=== AIM OF THE TASK ===
Please reproduce only the material from the line with "Click the RSI(14) indicator line icon" to the line with "(x=54, y=43)", including the requests, and shift every coordinate in the answers up by 36. Leave the pictures out of your answer.

=== ROWS ===
=-=-=

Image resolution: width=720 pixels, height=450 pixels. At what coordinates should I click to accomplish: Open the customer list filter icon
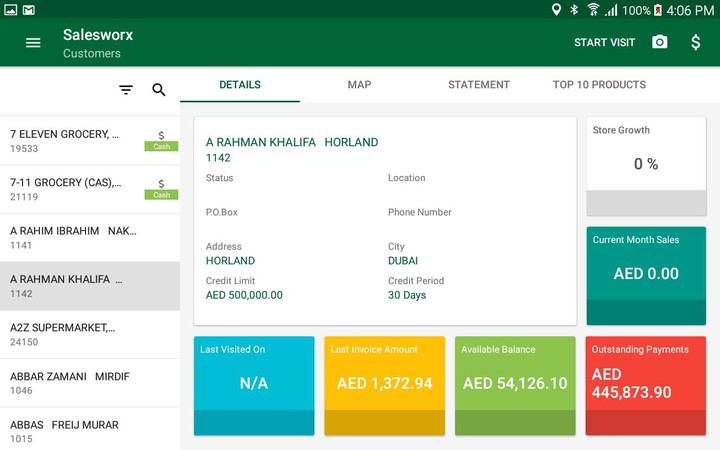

=-=-=

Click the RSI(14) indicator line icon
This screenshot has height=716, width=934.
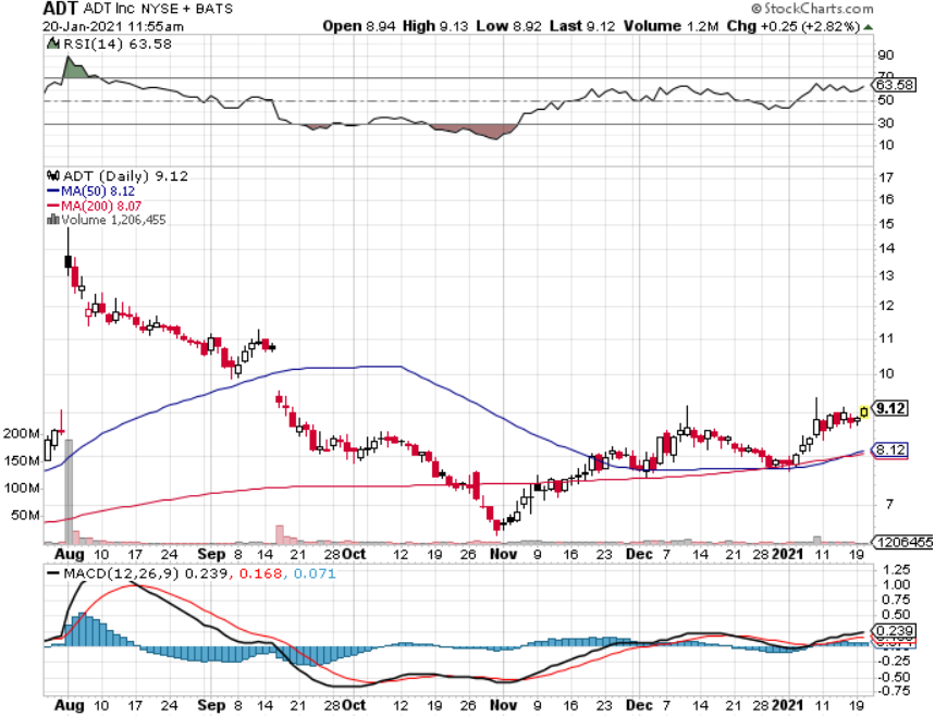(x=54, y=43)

=-=-=

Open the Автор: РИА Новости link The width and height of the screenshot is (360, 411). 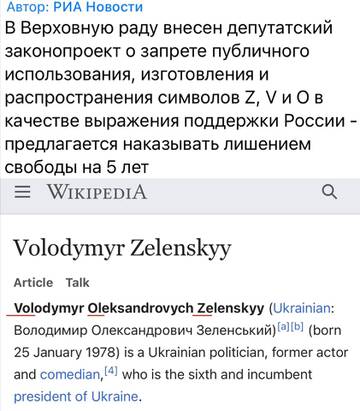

=-=-=

=== RESULT ===
Click the RSI(14) indicator line icon
This screenshot has height=716, width=934.
(x=90, y=79)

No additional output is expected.